Accueil > Discrimination and Anti-Discrimination: literary, historical and legal approaches

IFCO 2515 - Discrimination and Anti-Discrimination: literary, historical and legal approaches

Type d'enseignement : Lecture alone

Semester : Spring 2020-2021

Number of hours : 24

Language of tuition : English

Pre-requisite

This is an introductory course with a decentralized perspective.

Course Description

The objective of this course is to familiarize students with contemporary debates surrounding the causes of, and remedies for, discrimination. The basic themes will be: exclusions based on race, class, gender and sexual orientation. Other topics such as religious and ethnic segregation may also be discussed but will not be developed in a particular session. This interdisciplinary course will start with an analysis of the effects of conquest, colonialism and neocolonialism on patterns of discrimination. It will then study race, class, gender and sexual orientation as causes for exclusion. In some cases, debates will be framed through literature and will be analyzed with academic texts. Each of the themes will also include a discussion about the legal tools proposed to remedy each pattern.
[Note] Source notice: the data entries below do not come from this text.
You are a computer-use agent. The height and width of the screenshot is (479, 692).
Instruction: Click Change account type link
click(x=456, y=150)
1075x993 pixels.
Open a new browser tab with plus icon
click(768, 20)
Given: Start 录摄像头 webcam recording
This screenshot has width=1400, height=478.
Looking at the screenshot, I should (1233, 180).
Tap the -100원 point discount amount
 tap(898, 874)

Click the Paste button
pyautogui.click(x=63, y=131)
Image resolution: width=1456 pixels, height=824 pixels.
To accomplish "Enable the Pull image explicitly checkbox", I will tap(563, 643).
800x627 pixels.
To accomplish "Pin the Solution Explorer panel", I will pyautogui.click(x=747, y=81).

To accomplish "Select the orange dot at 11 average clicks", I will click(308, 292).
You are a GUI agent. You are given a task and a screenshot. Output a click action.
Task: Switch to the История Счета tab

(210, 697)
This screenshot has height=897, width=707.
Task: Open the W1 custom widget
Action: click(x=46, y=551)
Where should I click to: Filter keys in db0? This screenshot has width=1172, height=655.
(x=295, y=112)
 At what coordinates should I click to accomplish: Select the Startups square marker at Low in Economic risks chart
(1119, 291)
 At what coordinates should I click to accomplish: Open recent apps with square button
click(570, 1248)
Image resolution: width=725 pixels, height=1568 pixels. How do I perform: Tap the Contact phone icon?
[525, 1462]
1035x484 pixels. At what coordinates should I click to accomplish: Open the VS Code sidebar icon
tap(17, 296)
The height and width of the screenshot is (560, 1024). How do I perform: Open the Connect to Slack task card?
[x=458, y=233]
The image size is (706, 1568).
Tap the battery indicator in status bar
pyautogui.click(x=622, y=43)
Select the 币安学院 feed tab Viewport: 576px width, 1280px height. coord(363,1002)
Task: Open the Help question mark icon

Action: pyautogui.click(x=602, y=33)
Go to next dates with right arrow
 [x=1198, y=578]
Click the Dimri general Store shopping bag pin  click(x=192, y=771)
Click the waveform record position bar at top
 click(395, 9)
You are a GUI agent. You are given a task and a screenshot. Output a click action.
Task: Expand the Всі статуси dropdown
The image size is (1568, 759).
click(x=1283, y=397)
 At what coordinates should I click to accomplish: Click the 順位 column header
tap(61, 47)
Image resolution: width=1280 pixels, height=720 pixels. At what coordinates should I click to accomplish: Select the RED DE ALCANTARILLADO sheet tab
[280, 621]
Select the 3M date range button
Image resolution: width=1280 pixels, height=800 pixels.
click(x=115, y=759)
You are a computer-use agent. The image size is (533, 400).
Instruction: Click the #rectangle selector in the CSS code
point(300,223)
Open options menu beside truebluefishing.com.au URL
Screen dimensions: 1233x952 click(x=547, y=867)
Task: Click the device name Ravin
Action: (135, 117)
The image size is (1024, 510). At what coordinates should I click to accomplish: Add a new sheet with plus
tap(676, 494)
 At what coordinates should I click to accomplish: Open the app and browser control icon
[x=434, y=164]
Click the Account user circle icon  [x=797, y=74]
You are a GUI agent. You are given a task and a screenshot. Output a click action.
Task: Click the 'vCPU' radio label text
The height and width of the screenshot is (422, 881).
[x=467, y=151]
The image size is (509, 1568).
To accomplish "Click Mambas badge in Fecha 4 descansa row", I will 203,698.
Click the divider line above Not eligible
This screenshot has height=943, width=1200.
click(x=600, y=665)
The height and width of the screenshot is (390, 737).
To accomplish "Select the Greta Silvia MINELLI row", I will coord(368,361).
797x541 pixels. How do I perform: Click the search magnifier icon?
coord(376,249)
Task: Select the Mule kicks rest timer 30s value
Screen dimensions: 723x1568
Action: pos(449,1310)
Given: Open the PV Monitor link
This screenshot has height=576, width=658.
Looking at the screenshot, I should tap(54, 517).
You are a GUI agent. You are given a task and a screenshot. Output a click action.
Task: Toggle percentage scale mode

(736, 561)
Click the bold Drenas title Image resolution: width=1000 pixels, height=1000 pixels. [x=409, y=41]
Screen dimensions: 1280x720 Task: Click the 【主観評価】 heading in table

The course will end with a reflection surrounding the limits and possibilities of law.

Teachers

  • ALVIAR, Helena (Professeure à l'Ecole de droit de Sciences Po)
  • KATSIGINIS, Alexia (Doctorante contractuelle)

Course validation

Individual essay: 25% // In-class exercises: 50% // Final take home exam: 25% // + 1 point bonus sur la moyenne finale pour la participation. // Starting week 2, a group of 8 students will write an individual reaction essay of the readings.  This reaction essay must be no longer than 2000 words.  It should include an introduction where the author discusses an idea or set of ideas of the readings that are controversial, interesting or related in some way to contemporary discussions to the geographical location of their choice.  It should also incorporate a body of a few paragraphs where the main idea is developed, as well as a conclusion. The text must be uploaded in moodle two days prior the course session.  Essay topics will be assigned the first day of class.This essay will represent 25% of the grade. Every session will have an in-class exercise to be discussed in groups of three or four students.  Groups will be assigned the first day of class. These exercises should be uploaded in moodle.In class exercises will represent 50% of the gradeThere will be a final exam to be developed at home and will represent 25% of the grade.

Workload

This course is designed in order to promote autonomous learning. This means that an important portion of each session will be dedicated to in class discussions and the collective thinking of issues. For this reason, previous reading is mandatory. Class participation is highly recommended. // The professor will hold office hours every Thursday afternoon between 3 pm and 6 pm in order to answer questions or help students think about their essays. Students must ask for a previous appointment by emailing the professor at least two days in advance.

Required reading

  • 1. Jill Lepore, These Truths: A History of the United States, Norton Press, 2018.
  • 2. Andre Gunder Frank, The Development of Underdevelopment in J. Timmons Roberts, Amy Bellone Hite and Nitsan Chorev (eds.), The Globalization and Development Reader: Perspectives on Development and Global Change, Blackwell, 2015, pgs. 105-114.
  • 3. Fernando Henrique Cardoso, Dependency and Development in Latin America, J. Timmons Roberts, Amy Bellone Hite and Nitsan Chorev (eds.), The Globalization and Development Reader: Perspectives on Development and Global Change, Blackwell, 2015, pgs. 115-125.
  • 4. Gabriel García Márquez, A Hundred Years of Solitude
  • 5. Sven Beckert, Empire of Cotton: A Global History, Vintage Press, 2014.